» YOUR ASSIGNMENT:
After locating the line with "Switch to the Blenden tab" in the records below, print it and every line after it exactly.
** SOURCE INFORMATION follows **
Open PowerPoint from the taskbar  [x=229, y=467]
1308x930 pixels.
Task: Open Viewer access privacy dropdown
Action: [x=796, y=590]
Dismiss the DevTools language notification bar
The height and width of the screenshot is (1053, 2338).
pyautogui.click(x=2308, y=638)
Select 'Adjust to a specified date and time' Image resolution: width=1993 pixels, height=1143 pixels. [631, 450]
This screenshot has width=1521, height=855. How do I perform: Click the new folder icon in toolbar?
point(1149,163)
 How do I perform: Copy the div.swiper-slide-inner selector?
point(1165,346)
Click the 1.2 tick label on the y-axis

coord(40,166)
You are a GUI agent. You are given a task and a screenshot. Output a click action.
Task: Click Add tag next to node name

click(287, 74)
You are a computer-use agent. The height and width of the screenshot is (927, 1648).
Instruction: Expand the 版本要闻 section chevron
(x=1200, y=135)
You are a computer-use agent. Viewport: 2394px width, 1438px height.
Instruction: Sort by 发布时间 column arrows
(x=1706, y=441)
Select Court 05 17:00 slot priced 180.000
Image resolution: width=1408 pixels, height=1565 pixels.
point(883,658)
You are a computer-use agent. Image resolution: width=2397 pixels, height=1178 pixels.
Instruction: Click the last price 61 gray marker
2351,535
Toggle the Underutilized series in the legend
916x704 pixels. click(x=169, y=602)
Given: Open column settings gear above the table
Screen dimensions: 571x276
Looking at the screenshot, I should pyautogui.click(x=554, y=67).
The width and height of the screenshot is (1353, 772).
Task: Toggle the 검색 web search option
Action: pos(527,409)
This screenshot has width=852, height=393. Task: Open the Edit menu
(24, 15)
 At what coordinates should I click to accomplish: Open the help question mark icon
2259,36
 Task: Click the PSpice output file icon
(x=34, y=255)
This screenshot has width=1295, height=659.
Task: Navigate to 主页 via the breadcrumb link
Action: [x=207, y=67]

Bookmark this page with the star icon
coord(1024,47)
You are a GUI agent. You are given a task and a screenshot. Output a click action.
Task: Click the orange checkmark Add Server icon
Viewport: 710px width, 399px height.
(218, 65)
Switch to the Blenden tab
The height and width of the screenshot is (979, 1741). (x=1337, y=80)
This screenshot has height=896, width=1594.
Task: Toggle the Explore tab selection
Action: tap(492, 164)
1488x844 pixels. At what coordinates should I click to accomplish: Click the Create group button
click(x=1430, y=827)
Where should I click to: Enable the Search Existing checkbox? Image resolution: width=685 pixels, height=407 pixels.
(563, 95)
** End of SOURCE INFORMATION **
» ANSWER TO THIS EXERCISE:
Switch to the Blenden tab
The height and width of the screenshot is (979, 1741). (x=1337, y=80)
This screenshot has height=896, width=1594.
Task: Toggle the Explore tab selection
Action: tap(492, 164)
1488x844 pixels. At what coordinates should I click to accomplish: Click the Create group button
click(x=1430, y=827)
Where should I click to: Enable the Search Existing checkbox? Image resolution: width=685 pixels, height=407 pixels.
(563, 95)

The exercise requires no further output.